ЗАДАНИЯ:
1) Объясните по тексту о Татлине, почему он так часто изменял живописи. Ответ уложите в одно–три предложения.
2) Перепишите дословно фрагмент текста о Татлине от слов «Владимир Татлин» до слов «и по существу.» включительно.

++++ ИСХОДНЫЙ ТЕКСТ

Владимир Татлин
Шрифт:
Татлина отличала одна редкая особенность: его картины сохраняли эскизную незавершенность, а театральные эскизы казались законченными картинами. Это придавало чарующую живость и непосредственность первым и убедительную фундаментальность вторым. Последнее качество сполна проявилось в его ранней театральной работе «Действо о царе Максимилиане и его непокорном сыне Адольфе». Русское балаганное искусство было вообще очень близко Татлину своей яркостью, грубоватой броскостью, даже дурашливостью, прикрывающей лукавство.
Кто хочет понять русского человека в его темной глуби, понять всерьез, а не через благовоспитанную классику, очень льстившую народу даже в своих разоблачениях «темных сторон», должен познакомиться с этой вот безымянной драматургией, где народное самосознание выговаривается якобы пародийно, на деле же серьезно и по существу.
Можно
Когда я думаю над тем, почему Татлин так часто и охотно изменял живописи, то не нахожу другого объяснения, как его слишком быстрое и окончательное овладение ею. Живописно он не развивался: та уверенная легкость, с какой он решал все живописные задачи, пришла к нему в ранние годы и не оставляла никогда. Он не менялся, не открывал в себе новых живописных возможностей. Было, скажем, два Боттичелли — примитив и автор «Весны»; два Рафаэля — один из смеси Перуджино, Леонардо и Микеланджело, другой — всевластный творец «Сикстинской мадонны»; минимум два очень разных Тинторетто, три Вермеера, два Писсаро, второй — пуантилист; два Гогена — парижский и таитянский; без счета Шагалов. Но Татлин в живописи был един. Поэтому развитие его шло вширь, а не вглубь. Освоенные формы искусства переставали его удовлетворять, он искал чего-то нового в способе изображения, в материале, в инструментарии.
Так, после своих больших живописных и графических успехов (он успел зарекомендовать себя и превосходным книжным художником, оформив несколько поэтических сборников) Татлин сменил кисть и карандаш на бандуру, уехал в Берлин, а по возвращении с головой ушел в новое и непривычное дело — монументальные рельефы. В связи с этим был выброшен новый лозунг: вместо «Улучшить глаз» — «Ставим глаз под контроль осязания». Он был уже так влиятелен в это время, что лозунг, не понимая толком его смысла, подхватили чуть не все молодые художники.

++++++++
++++ ВЫДЕРЖКИ ИЗ ЗАПИСЕЙ

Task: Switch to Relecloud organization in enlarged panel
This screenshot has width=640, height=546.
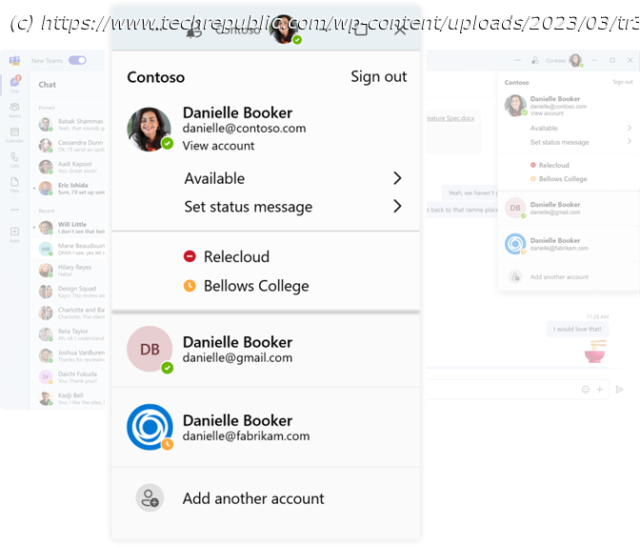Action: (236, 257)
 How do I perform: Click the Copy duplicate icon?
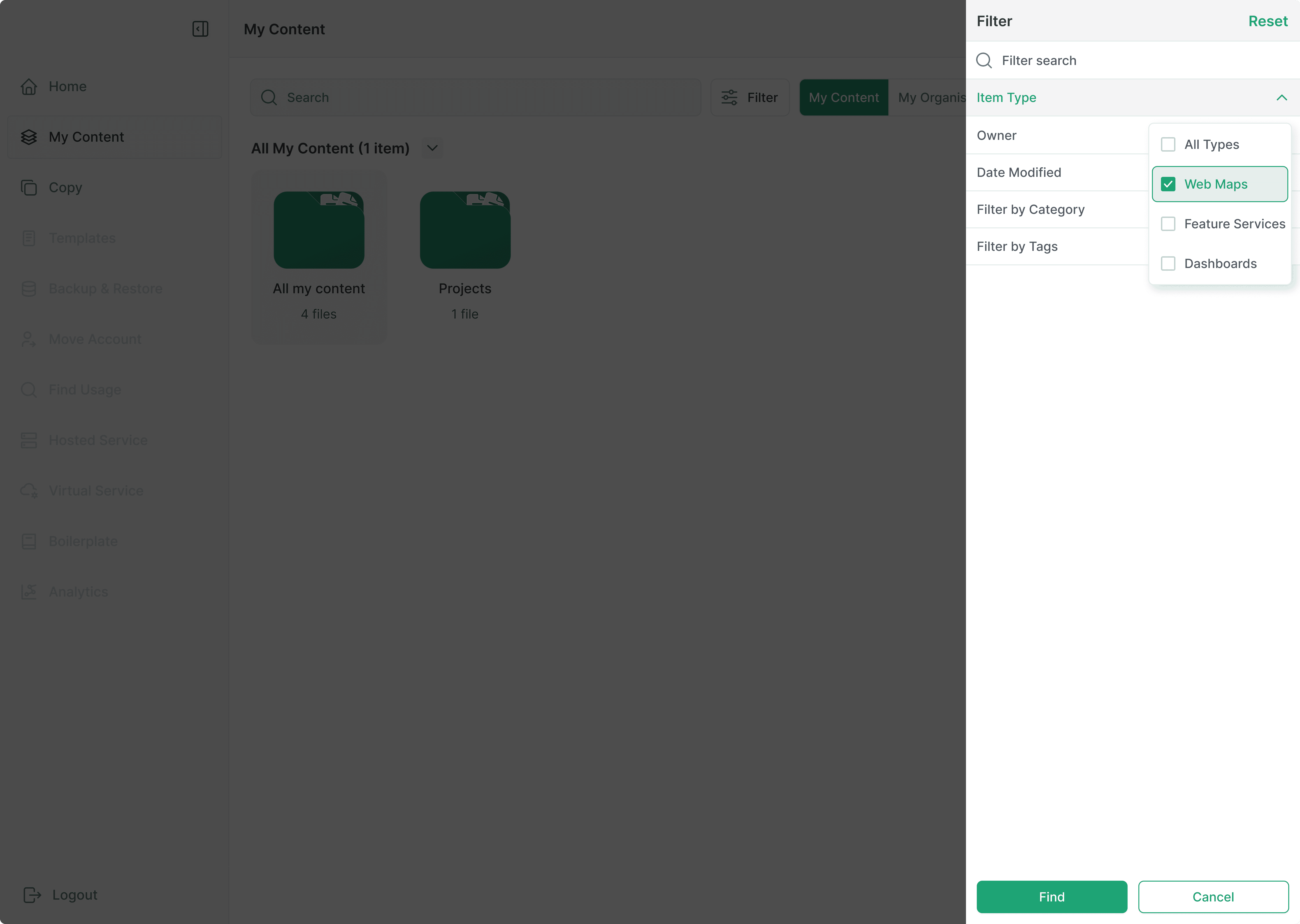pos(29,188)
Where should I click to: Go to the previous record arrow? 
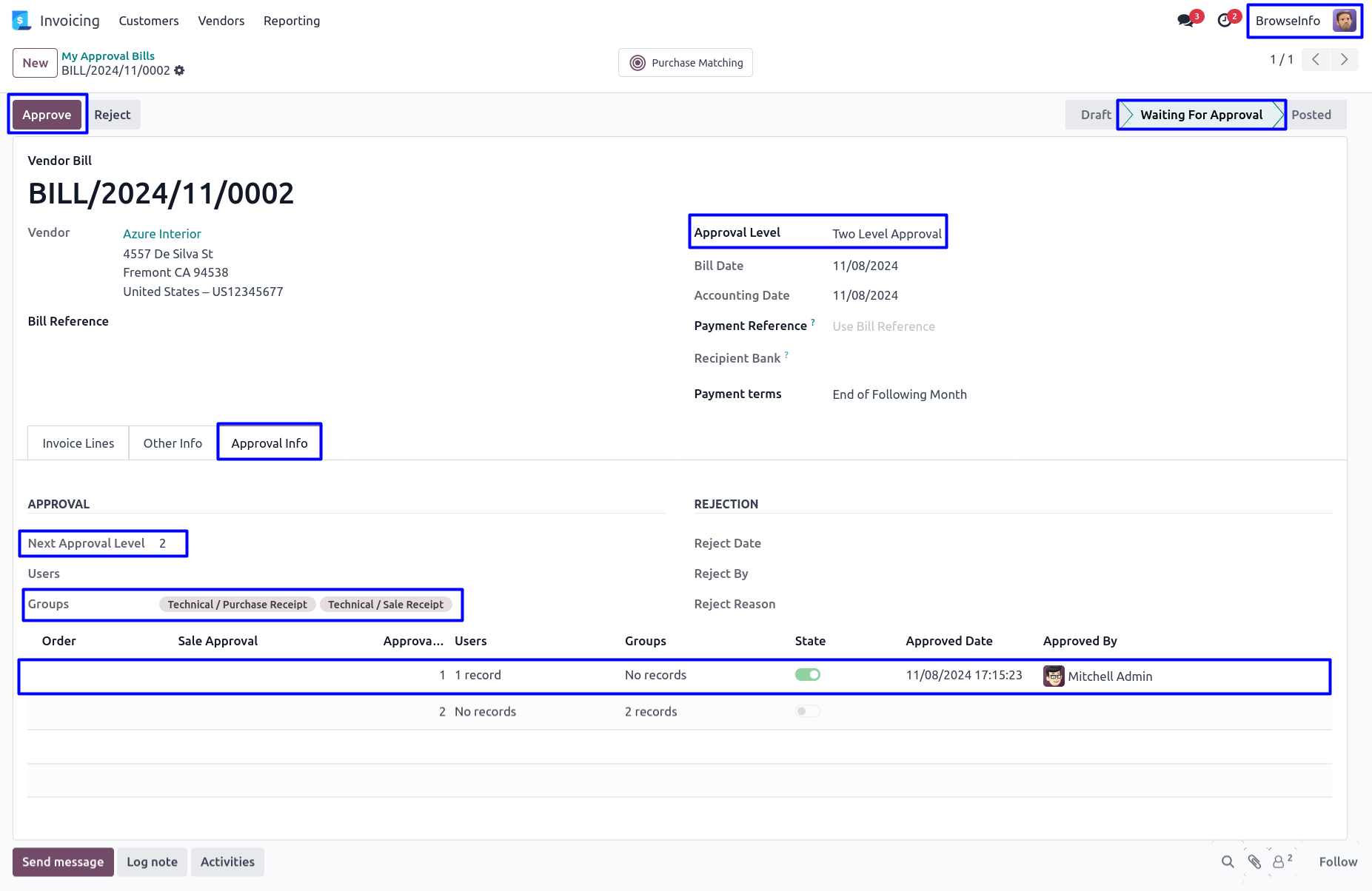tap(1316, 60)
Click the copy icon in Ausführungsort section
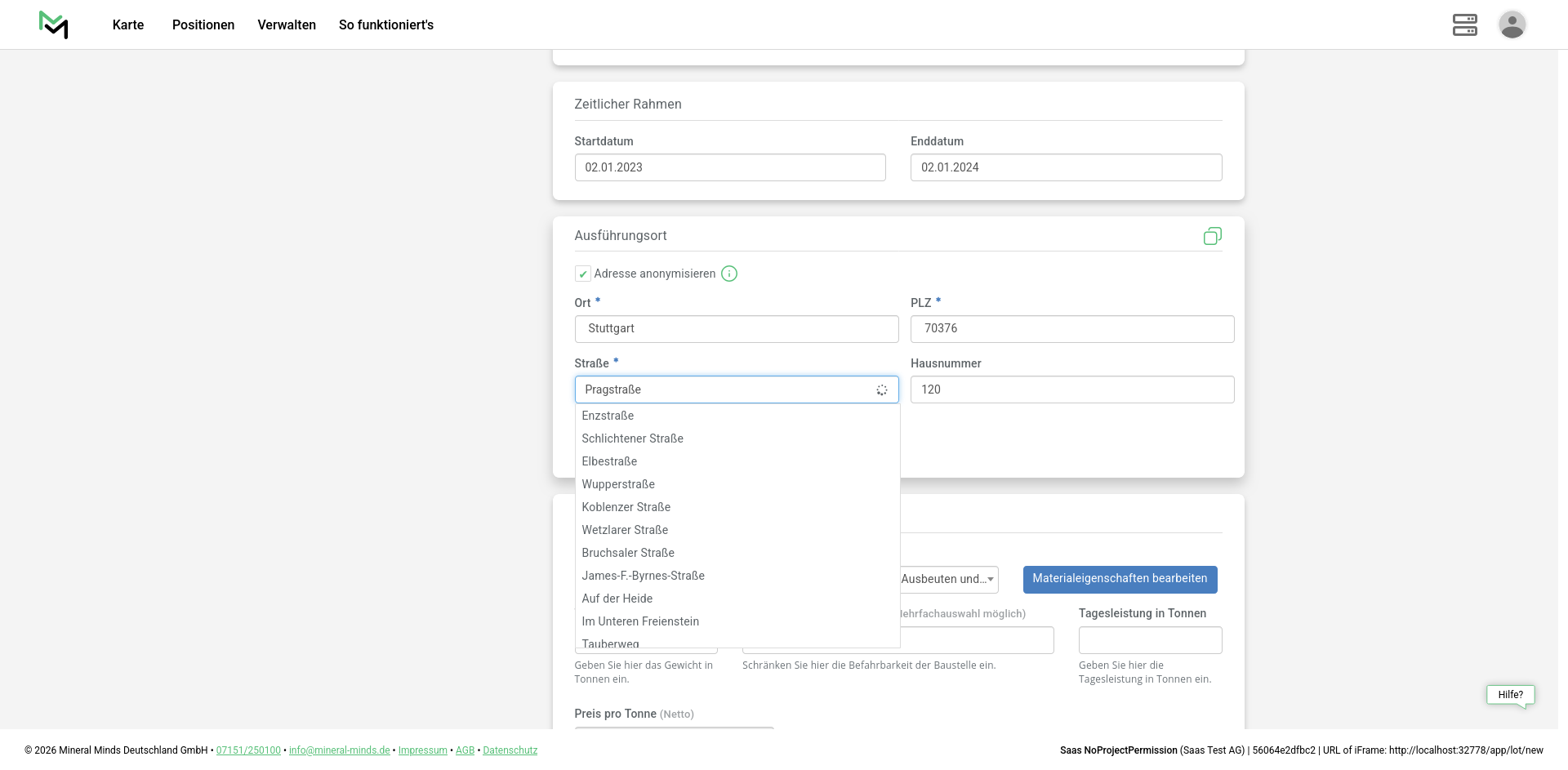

++++++++
++++ ВЫДЕРЖКИ ИЗ ЗАПИСЕЙ

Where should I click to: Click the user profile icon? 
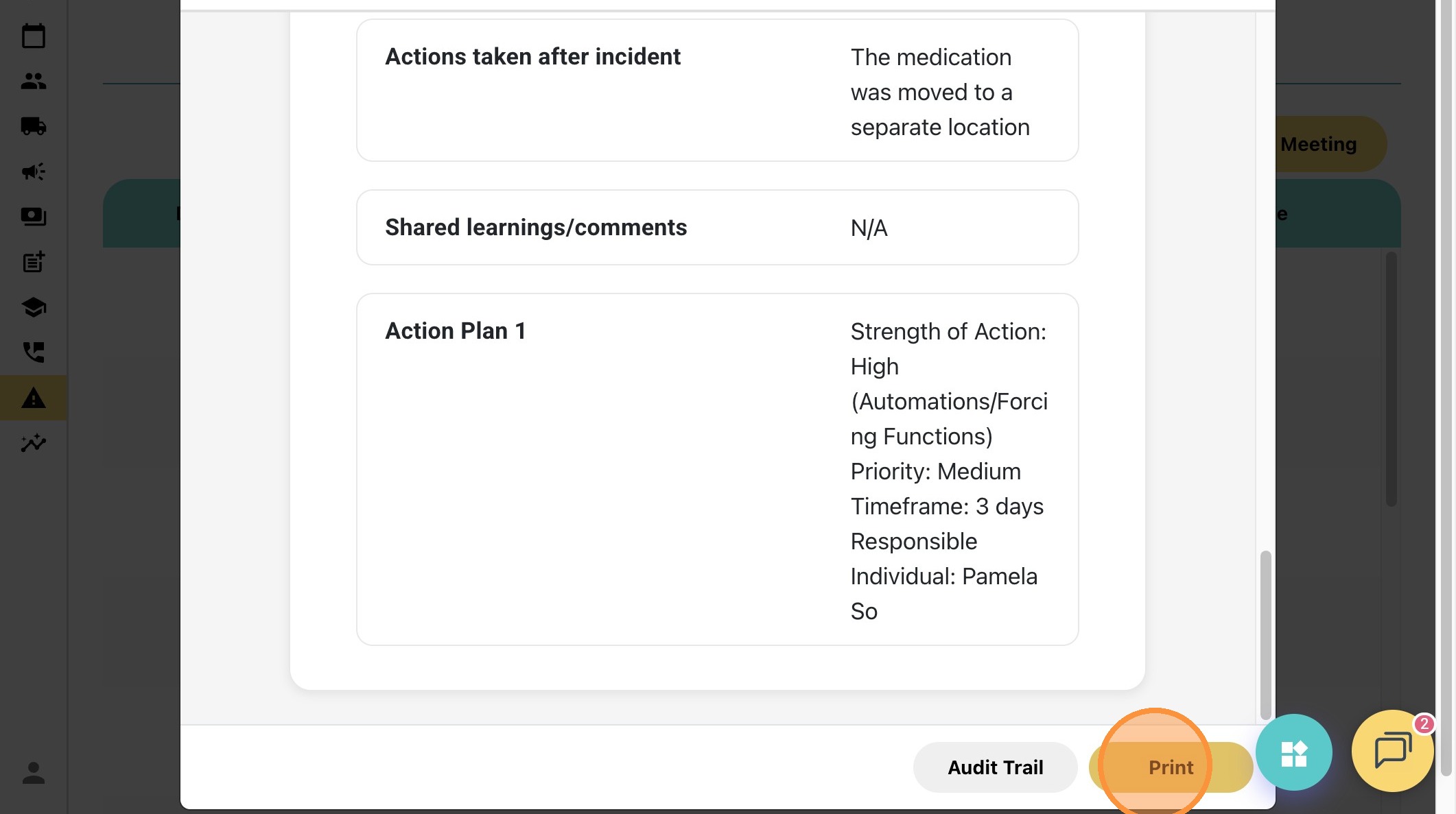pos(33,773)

++++++++

ОТВЕТЫ К ЗАДАНИЯМ:
1) Автор видит причину в том, что Татлин слишком быстро и окончательно овладел живописью: уверенная легкость пришла к нему рано, и он больше не менялся и не открывал в себе новых живописных возможностей. Поэтому он развивался вширь, а не вглубь. Освоенные формы искусства переставали его удовлетворять, и он искал нового в способе изображения, материале и инструментарии.

2)
Владимир Татлин
Шрифт:
Татлина отличала одна редкая особенность: его картины сохраняли эскизную незавершенность, а театральные эскизы казались законченными картинами. Это придавало чарующую живость и непосредственность первым и убедительную фундаментальность вторым. Последнее качество сполна проявилось в его ранней театральной работе «Действо о царе Максимилиане и его непокорном сыне Адольфе». Русское балаганное искусство было вообще очень близко Татлину своей яркостью, грубоватой броскостью, даже дурашливостью, прикрывающей лукавство.
Кто хочет понять русского человека в его темной глуби, понять всерьез, а не через благовоспитанную классику, очень льстившую народу даже в своих разоблачениях «темных сторон», должен познакомиться с этой вот безымянной драматургией, где народное самосознание выговаривается якобы пародийно, на деле же серьезно и по существу.